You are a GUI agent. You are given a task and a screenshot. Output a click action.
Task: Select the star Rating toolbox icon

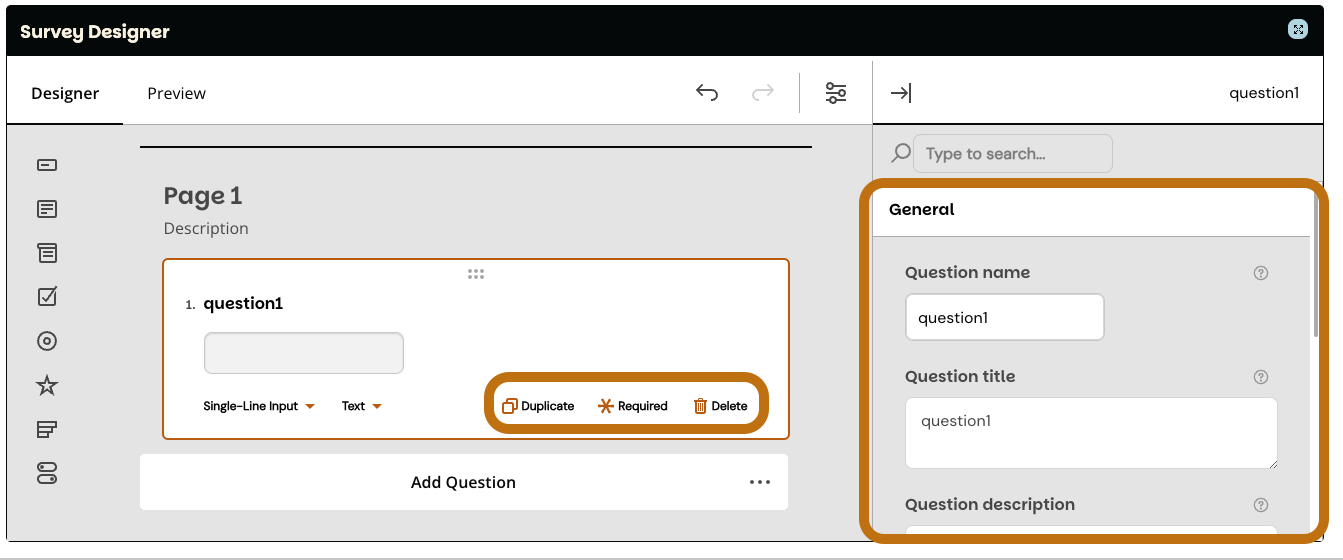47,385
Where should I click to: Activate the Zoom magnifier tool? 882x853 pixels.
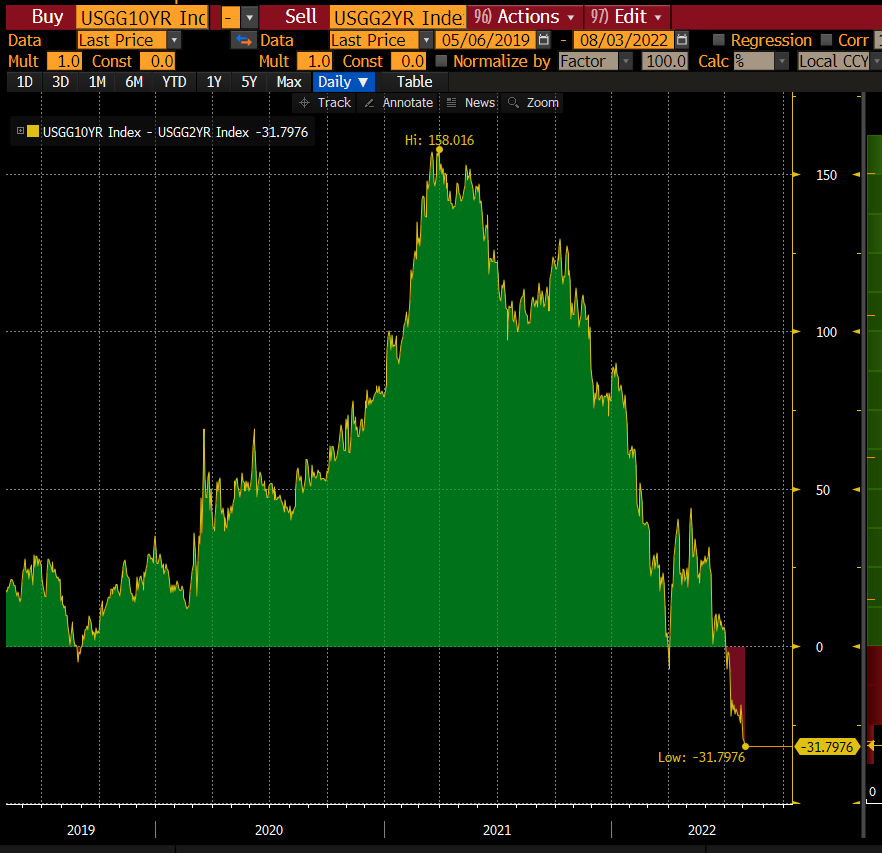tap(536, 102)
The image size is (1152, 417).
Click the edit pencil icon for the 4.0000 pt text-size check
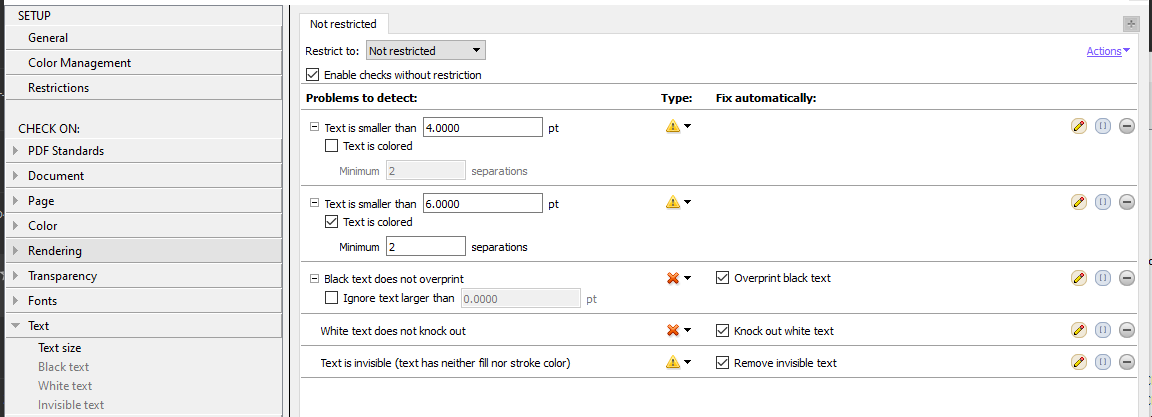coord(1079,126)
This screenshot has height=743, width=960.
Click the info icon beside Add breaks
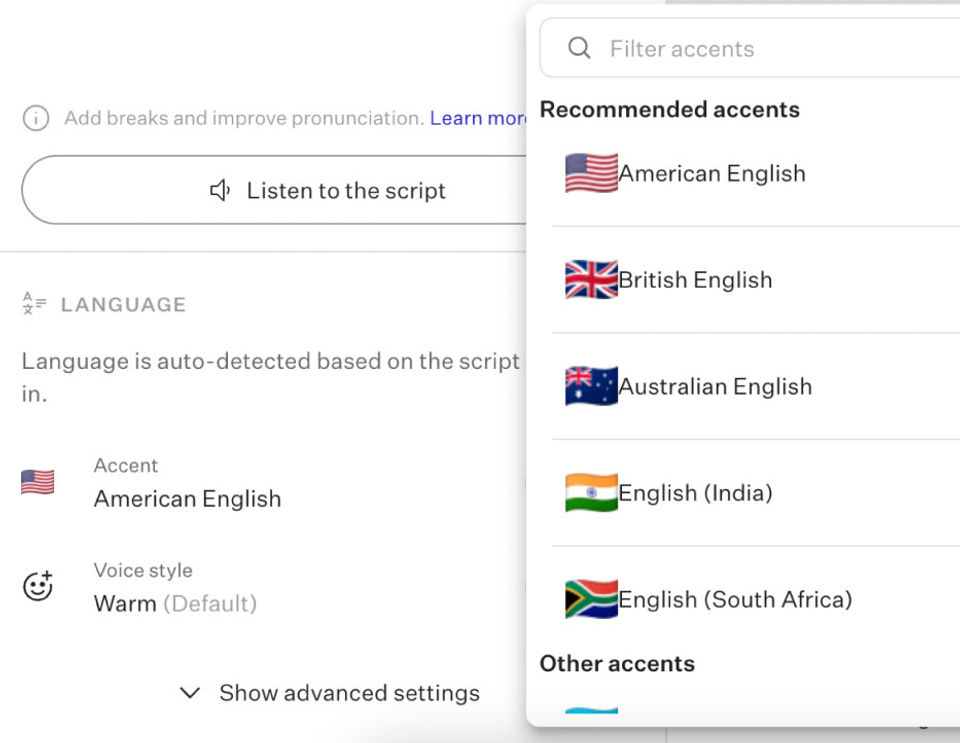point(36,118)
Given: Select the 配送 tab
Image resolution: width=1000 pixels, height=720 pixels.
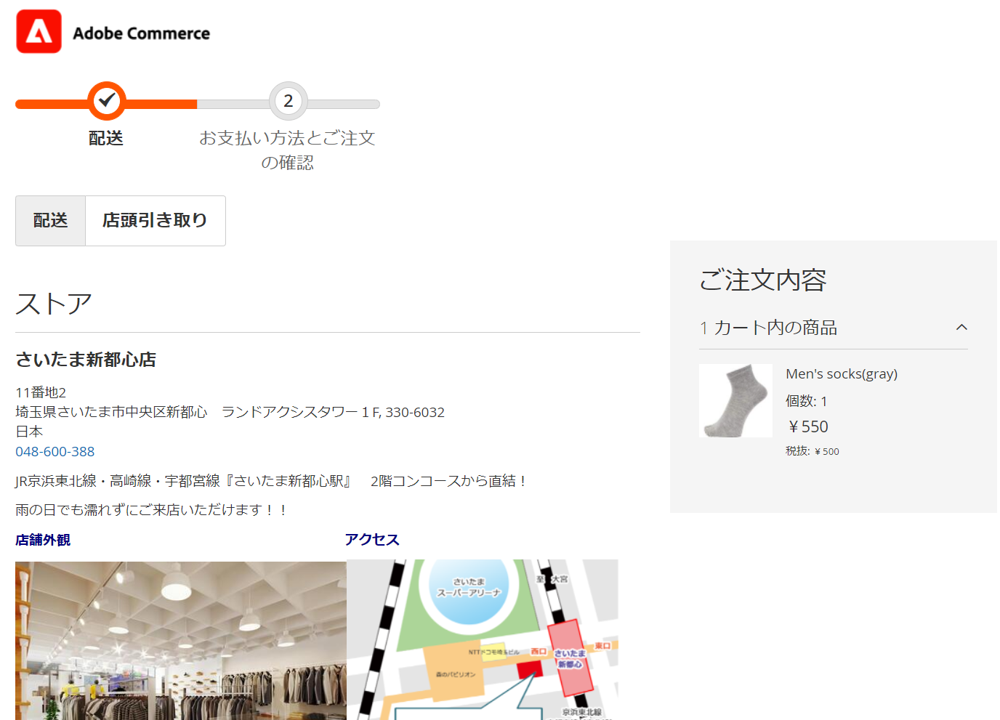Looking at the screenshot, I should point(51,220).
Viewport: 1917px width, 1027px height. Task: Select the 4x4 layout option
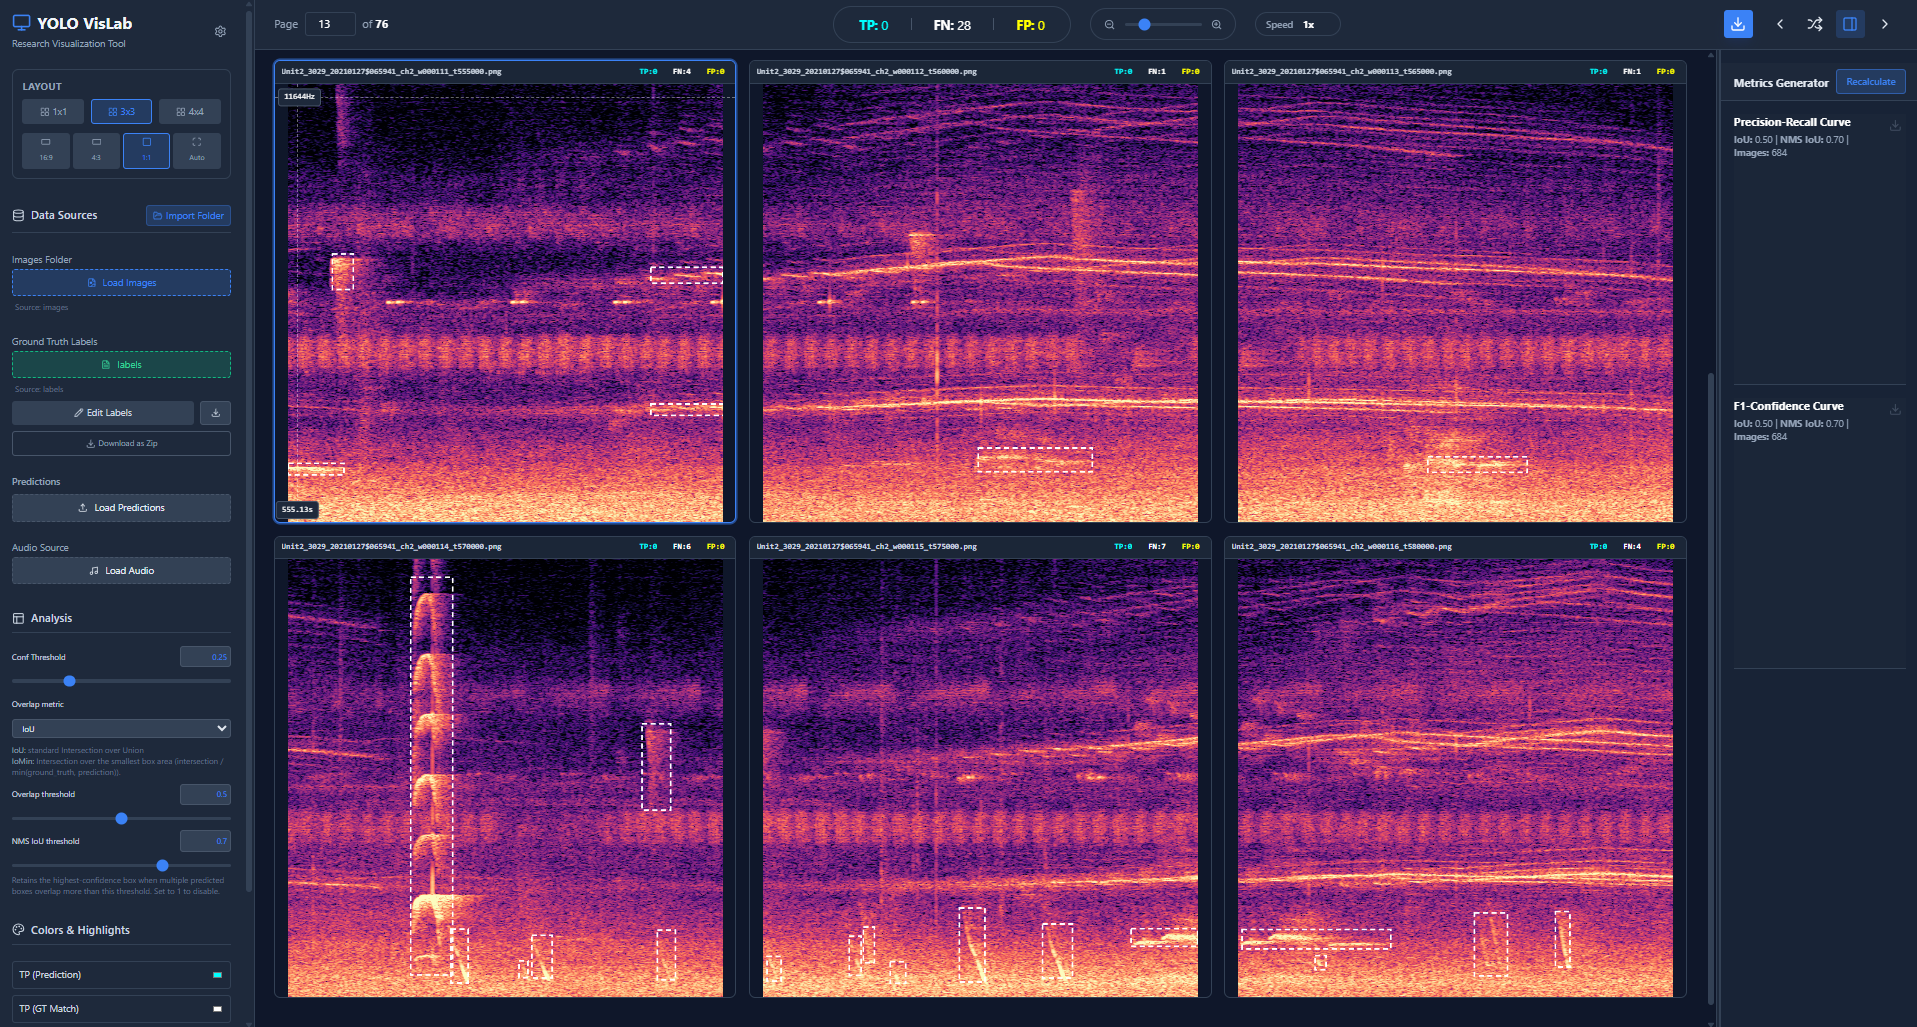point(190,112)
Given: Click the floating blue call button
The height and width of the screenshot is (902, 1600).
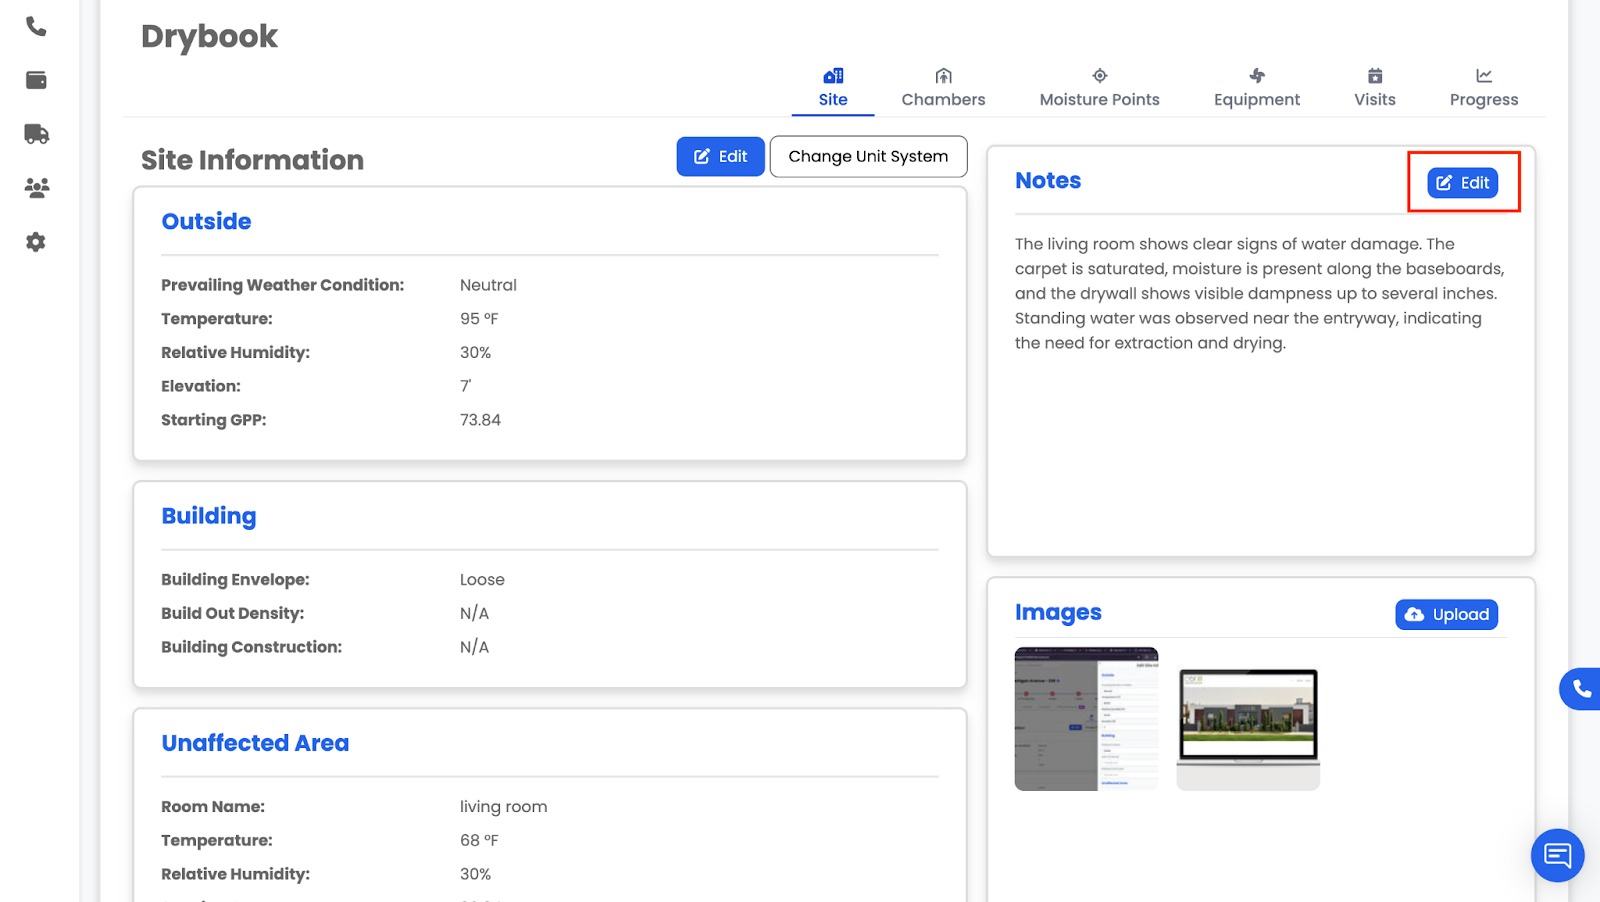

————————

The lines to be extracted begin at the line containing "Given: Click the floating blue call button" and continue through the final line of the material above, both ends included. Reproduce them exactly, without the pictures.

Given: Click the floating blue call button
The height and width of the screenshot is (902, 1600).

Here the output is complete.